→ **What you will do**: The first line of the entries through the line bearing "Deep After Party": copy these lines exactly and return nothing else.

Stored records:
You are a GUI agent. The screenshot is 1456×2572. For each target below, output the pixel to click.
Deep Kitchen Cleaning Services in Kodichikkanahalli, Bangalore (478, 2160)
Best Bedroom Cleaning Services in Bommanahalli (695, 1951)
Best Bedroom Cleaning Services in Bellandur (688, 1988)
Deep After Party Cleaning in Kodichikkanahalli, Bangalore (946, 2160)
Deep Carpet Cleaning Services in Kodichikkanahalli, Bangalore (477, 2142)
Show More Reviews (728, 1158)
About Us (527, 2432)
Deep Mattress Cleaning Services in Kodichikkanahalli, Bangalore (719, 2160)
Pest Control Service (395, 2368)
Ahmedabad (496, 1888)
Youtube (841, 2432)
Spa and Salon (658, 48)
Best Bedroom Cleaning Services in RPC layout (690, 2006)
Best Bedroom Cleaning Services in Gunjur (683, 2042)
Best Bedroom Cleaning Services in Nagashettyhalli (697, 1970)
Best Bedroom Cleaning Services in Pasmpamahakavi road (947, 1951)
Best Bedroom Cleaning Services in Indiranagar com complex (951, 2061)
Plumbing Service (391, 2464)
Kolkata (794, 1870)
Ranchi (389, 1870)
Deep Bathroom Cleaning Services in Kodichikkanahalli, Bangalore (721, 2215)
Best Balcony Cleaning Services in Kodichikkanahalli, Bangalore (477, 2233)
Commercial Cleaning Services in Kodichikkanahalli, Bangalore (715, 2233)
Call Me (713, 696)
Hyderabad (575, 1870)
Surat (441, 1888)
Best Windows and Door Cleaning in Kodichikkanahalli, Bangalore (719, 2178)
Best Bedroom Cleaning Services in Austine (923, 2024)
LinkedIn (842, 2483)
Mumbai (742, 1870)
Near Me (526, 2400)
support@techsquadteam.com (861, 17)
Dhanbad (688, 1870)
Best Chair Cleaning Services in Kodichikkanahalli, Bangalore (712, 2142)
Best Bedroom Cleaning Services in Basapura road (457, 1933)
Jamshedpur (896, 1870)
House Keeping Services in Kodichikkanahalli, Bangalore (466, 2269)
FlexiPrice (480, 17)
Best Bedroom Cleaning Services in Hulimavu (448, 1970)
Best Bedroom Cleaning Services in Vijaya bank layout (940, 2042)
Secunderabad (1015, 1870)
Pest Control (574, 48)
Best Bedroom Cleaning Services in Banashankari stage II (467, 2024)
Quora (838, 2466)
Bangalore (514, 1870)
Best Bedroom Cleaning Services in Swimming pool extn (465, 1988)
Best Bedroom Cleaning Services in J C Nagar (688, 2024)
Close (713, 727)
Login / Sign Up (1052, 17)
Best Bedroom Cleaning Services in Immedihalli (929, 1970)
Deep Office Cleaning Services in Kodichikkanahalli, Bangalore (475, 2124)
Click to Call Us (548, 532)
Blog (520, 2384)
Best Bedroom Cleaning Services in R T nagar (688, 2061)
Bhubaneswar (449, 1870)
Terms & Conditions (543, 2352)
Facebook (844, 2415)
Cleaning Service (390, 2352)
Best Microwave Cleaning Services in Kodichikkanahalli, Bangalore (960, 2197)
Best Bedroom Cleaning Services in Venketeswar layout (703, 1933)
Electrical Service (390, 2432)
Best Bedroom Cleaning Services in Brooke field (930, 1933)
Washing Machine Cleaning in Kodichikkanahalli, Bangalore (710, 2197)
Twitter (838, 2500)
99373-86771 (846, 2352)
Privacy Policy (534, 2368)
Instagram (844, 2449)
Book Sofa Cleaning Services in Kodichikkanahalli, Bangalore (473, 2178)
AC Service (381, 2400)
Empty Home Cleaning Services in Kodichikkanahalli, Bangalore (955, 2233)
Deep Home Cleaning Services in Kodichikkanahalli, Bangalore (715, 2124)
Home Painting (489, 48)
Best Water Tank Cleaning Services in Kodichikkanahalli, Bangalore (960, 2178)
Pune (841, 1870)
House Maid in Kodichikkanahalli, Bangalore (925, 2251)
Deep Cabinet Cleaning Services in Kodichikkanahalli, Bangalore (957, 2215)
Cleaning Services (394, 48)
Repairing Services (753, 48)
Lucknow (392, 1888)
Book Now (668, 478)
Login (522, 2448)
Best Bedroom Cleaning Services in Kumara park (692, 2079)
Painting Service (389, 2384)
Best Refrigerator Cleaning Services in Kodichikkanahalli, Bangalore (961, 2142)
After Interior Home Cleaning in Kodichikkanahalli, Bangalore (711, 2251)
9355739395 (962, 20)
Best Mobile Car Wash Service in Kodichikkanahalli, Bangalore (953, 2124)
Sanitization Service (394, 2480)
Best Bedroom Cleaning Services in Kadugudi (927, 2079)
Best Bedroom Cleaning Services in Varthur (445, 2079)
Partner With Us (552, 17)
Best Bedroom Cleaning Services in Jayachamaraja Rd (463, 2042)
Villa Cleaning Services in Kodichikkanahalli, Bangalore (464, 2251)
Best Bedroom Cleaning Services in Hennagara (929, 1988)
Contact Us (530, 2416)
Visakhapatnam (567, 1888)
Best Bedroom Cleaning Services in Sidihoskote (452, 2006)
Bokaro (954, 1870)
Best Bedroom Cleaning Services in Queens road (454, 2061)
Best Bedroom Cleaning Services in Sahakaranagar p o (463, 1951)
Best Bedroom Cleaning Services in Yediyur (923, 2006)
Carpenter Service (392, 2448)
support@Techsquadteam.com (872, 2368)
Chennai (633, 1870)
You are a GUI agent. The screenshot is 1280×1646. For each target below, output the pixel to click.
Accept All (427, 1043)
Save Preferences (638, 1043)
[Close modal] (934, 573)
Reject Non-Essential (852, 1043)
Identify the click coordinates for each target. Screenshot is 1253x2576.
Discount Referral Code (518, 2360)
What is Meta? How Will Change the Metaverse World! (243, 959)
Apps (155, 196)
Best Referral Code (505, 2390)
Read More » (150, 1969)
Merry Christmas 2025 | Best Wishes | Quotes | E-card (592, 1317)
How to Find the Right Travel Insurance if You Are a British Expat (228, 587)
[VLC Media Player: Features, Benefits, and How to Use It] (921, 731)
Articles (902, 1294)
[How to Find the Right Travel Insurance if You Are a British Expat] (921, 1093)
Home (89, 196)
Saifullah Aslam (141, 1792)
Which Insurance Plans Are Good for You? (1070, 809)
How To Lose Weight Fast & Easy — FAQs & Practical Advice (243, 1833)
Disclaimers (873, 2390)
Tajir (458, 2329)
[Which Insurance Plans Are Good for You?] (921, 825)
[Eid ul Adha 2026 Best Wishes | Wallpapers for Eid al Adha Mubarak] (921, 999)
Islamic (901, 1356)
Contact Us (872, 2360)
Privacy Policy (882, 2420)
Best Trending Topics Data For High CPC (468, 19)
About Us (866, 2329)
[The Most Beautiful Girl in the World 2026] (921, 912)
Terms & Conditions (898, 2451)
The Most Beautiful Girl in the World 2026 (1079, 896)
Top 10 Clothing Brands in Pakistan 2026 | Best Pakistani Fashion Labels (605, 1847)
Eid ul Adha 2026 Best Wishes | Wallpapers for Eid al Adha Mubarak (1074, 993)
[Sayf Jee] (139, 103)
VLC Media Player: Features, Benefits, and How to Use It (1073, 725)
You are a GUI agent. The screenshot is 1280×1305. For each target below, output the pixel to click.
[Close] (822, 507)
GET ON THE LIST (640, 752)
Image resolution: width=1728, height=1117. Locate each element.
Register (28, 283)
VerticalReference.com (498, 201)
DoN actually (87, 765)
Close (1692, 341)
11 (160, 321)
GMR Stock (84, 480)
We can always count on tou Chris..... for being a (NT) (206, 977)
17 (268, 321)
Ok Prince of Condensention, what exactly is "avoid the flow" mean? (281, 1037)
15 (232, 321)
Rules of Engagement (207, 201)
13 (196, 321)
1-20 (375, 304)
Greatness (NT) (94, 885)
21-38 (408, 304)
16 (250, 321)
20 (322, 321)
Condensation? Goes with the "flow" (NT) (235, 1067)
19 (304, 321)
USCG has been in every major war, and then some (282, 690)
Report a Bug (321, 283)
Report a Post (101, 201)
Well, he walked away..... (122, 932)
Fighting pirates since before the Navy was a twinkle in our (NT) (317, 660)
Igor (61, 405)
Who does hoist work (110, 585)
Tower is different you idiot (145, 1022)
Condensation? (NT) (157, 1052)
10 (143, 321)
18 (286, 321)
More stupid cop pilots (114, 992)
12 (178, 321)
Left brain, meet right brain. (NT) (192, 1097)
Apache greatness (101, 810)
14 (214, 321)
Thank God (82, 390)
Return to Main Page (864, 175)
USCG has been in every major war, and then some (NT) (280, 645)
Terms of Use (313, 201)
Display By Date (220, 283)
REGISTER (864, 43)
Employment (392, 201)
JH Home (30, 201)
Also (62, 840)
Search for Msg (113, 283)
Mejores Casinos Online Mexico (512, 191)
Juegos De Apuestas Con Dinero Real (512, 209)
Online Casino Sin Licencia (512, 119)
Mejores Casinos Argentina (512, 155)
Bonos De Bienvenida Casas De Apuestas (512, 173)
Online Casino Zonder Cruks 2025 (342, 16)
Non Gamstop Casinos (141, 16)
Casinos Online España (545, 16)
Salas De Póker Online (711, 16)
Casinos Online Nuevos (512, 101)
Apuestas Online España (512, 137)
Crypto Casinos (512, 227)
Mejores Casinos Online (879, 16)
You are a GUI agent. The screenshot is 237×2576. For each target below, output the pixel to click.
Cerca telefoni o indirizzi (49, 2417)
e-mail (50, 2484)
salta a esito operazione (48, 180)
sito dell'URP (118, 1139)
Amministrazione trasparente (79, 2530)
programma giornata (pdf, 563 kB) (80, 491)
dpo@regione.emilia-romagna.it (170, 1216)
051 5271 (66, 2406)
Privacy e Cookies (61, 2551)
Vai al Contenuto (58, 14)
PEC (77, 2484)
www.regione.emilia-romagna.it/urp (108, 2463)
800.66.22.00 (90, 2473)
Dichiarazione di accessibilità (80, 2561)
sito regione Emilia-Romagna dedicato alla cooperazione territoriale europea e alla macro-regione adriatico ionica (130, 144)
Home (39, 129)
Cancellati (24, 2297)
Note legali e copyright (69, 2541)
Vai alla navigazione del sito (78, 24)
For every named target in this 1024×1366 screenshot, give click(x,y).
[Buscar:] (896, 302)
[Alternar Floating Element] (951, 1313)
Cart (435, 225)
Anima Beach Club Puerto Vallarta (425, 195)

→ **Reply**:
You are a GUI agent. The screenshot is 1456×2572. For each target below, output the pixel to click.
Deep Kitchen Cleaning Services in Kodichikkanahalli, Bangalore (478, 2160)
Best Bedroom Cleaning Services in Bommanahalli (695, 1951)
Best Bedroom Cleaning Services in Bellandur (688, 1988)
Deep After Party Cleaning in Kodichikkanahalli, Bangalore (946, 2160)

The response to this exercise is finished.